----- RECORDS SUPPLIED -----

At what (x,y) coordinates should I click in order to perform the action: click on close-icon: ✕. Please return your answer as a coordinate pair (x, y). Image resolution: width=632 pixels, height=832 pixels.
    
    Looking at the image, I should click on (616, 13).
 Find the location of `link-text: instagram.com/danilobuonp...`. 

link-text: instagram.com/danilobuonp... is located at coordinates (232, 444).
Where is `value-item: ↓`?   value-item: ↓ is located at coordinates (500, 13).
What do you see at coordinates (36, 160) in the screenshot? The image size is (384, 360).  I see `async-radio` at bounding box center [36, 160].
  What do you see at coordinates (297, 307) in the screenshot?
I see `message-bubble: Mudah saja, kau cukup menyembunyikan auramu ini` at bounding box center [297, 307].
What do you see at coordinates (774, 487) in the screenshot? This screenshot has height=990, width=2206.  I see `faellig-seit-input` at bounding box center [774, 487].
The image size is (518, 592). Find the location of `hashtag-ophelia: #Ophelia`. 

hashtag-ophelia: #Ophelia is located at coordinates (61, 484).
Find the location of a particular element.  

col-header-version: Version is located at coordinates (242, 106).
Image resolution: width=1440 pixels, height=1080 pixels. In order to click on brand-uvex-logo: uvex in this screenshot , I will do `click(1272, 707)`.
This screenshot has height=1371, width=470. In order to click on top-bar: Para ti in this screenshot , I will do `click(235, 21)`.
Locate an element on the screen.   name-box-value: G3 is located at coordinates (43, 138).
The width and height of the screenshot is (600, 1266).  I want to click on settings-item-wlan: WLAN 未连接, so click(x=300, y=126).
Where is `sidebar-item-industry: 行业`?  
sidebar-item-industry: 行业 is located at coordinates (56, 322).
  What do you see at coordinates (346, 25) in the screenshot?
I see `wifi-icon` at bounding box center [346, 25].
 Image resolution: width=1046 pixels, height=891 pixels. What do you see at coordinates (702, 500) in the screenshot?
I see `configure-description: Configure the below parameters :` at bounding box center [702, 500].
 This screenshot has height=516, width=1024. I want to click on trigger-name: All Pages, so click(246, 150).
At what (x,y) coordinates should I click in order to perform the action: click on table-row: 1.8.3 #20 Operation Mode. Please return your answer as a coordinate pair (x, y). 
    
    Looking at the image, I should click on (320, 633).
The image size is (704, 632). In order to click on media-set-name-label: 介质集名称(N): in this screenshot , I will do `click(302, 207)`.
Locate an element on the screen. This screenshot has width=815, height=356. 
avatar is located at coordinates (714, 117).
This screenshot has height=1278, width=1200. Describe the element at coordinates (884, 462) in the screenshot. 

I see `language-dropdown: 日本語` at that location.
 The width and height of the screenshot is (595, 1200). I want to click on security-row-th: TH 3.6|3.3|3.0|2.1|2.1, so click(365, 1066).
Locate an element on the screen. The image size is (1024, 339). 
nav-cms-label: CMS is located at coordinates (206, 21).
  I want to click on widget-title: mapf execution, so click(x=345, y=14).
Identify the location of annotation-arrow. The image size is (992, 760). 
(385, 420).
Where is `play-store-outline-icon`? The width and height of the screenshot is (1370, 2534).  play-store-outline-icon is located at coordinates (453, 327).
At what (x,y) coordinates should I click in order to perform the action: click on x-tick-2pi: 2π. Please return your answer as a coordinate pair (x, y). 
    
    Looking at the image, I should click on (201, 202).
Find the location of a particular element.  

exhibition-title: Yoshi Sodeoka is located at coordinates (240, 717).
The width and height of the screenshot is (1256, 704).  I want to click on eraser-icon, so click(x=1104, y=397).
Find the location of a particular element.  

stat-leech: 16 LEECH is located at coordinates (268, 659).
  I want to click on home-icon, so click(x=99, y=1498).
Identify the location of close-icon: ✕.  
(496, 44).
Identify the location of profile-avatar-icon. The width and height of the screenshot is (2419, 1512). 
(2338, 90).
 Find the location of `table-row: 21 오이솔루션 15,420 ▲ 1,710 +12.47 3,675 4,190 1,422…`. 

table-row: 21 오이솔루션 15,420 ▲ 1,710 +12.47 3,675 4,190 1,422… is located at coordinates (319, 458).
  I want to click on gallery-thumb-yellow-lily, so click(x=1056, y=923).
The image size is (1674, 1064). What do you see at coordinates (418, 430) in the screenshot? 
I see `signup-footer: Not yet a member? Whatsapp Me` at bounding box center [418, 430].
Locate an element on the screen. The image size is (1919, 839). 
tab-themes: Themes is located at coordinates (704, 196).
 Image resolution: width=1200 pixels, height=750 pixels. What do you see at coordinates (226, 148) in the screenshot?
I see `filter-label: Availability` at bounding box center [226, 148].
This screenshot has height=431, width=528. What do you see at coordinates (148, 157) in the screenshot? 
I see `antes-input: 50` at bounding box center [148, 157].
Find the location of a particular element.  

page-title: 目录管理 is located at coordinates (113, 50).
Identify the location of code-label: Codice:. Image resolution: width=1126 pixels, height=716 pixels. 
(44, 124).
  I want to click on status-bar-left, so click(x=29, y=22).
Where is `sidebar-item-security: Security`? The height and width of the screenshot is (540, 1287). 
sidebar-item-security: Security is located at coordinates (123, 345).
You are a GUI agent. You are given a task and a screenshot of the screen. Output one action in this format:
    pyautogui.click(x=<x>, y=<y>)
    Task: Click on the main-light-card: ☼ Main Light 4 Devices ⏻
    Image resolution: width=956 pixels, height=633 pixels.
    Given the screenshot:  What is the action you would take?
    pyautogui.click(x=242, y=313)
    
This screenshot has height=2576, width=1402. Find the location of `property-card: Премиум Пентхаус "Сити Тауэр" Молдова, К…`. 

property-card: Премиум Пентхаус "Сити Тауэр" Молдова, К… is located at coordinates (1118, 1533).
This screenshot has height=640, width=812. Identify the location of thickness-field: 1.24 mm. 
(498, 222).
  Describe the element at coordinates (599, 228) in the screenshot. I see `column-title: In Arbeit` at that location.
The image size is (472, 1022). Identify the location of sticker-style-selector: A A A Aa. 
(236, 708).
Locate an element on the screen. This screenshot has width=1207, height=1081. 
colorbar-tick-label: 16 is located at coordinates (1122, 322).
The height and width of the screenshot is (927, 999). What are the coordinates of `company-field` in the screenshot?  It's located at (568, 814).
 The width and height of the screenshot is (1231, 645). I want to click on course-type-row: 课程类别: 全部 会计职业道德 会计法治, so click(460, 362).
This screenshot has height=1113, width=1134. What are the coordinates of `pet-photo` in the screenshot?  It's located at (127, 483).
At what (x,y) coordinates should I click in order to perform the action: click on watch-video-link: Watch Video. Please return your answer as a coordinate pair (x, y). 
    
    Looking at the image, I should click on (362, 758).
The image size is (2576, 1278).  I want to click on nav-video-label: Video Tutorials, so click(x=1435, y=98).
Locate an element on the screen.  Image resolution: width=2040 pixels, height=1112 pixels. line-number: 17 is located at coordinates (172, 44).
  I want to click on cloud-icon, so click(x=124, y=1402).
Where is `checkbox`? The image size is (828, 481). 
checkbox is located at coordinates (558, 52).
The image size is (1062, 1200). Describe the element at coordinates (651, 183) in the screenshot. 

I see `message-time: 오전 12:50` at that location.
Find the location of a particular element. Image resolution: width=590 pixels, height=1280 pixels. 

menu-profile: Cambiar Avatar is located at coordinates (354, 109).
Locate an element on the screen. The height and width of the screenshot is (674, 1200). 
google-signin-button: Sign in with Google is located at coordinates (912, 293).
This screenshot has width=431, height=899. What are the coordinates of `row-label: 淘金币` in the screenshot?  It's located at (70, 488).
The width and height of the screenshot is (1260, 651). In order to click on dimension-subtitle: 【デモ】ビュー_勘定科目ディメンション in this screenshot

-----

## WHAT IS BEING ASKED
Copy out verbatim the lines of the items from the line holding "on table-row: 1.8.3" through the line holding "Looking at the image, I should click on (320, 633).", both included.

## EXPECTED ANSWER
At what (x,y) coordinates should I click in order to perform the action: click on table-row: 1.8.3 #20 Operation Mode. Please return your answer as a coordinate pair (x, y). 
    
    Looking at the image, I should click on (320, 633).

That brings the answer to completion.